* _THE TASKS_
1. Decide whether each statement below agrees with the passage on the gospel in word and deed. Give yes or no for each, with the deciding words from the passage quoted exactly.
(a) The gospel can be fully explained without words.
(b) Actions by themselves are enough to communicate the good news.
(c) Caring for vulnerable communities is compared to putting up a billboard for the gospel.
2. Retype everything in the passage on the gospel in word and deed from "Jesus taking on" down to "sin and death.", with no changes.

>> Start SUPPLIED TEXT

Caring for vulnerable communities is like putting a billboard up for the gospel. It shouts “something’s wrong here” and “there’s a way to make it right.” If we don’t also speak the gospel message though, we’ve left a blinking sign on the highway without any directions for how to receive the hope our billboard claims is possible.

For a season, a popular refrain among Christians was “Preach the gospel at all times and, if necessary, use words.” While we appreciate the impulse to evidence our faith by action and to join God’s activity in the world, the gospel requires verbal communication. We can’t explain God’s redemptive work to rescue a people for himself without sentences and paragraphs. 

At the same time, the Bible insists that gospel proclamation necessitates action. To say that our only obligation to a broken world is to preach Christ crucified for sinners is to ignore the clear teaching of Scripture. 1 John 2:17 asks, “But if anyone has the world’s goods and sees his brother in need, yet closes his heart against him, how does God’s love abide in him?” The very presence of the gospel in our own lives propels us into action for the good of others. And if it doesn’t, we might need to heed John’s warning: can we really receive the love of God and neglect the people he loves?

A better way to articulate this marriage between word and deed is that our actions illustrate the gospel. They provide a platform for proclamation, but they are not alone enough to communicate the good news. Consider three ways that the work of 127 and our partners hints at the gospel so that our local leaders are able to proclaim it clearly with their words. 

  1. Caring for those unlike us mirrors the incarnation.

Jesus taking on a baby’s body is the ultimate act of entering into another’s story– God from all eternity willingly limited by time and space in an instant. The toddler Jesus tumbled and scraped his knees on the very ground he had parted from the waters. He who was most unlike humanity in the entire universe became humanity in order to rescue us from the grip of sin and death.

When we humble ourselves to enter someone else’s story, we act like Jesus in small ways. Our gap to overcome will never be as great as his but we can still follow his example. When we strive to learn another culture and language for the sake of the gospel, we evidence the incarnation. When we limit ourselves to live below our means for the sake of the impoverished, we paint a vague sketch of what Jesus has done for us. When we look outside of ourselves towards the brokenness around us, we join the mission of a God who seeks and saves the lost. This is why Paul is able to say: “I have become all things to all people” (1 Cor. 9:22) because to give up some of what makes us “us” for another’s sake is one small step in becoming more like the King we serve.

>> End SUPPLIED TEXT
>> Start RAW DATA

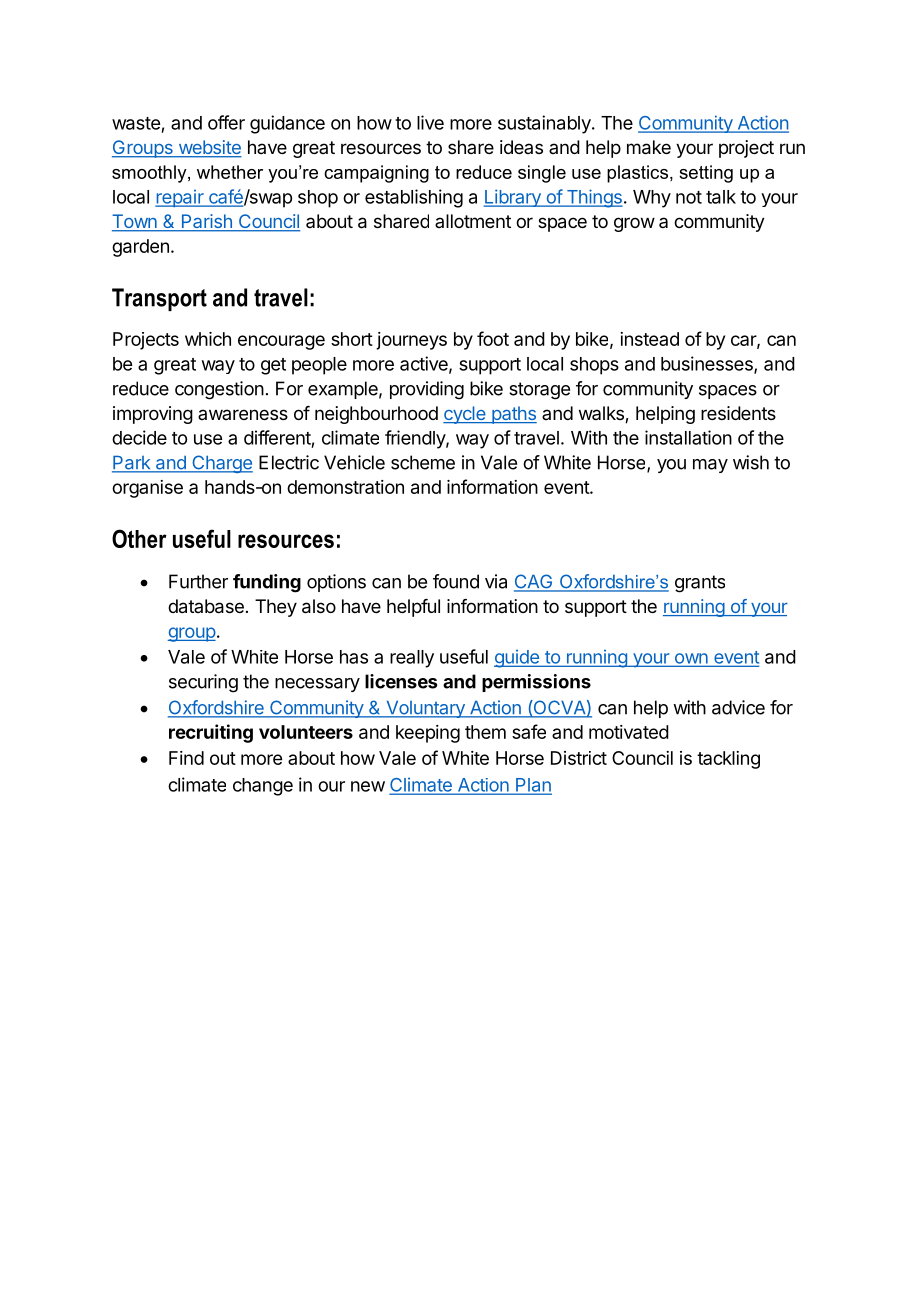 The image size is (924, 1308). What do you see at coordinates (427, 390) in the image?
I see `providing` at bounding box center [427, 390].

>> End RAW DATA

* _TASK-BY-TASK SOLUTIONS_
1.
(a) No: "the gospel requires verbal communication."
(b) No: "they are not alone enough to communicate the good news."
(c) Yes: "Caring for vulnerable communities is like putting a billboard up for the gospel."

2.
Jesus taking on a baby’s body is the ultimate act of entering into another’s story– God from all eternity willingly limited by time and space in an instant. The toddler Jesus tumbled and scraped his knees on the very ground he had parted from the waters. He who was most unlike humanity in the entire universe became humanity in order to rescue us from the grip of sin and death.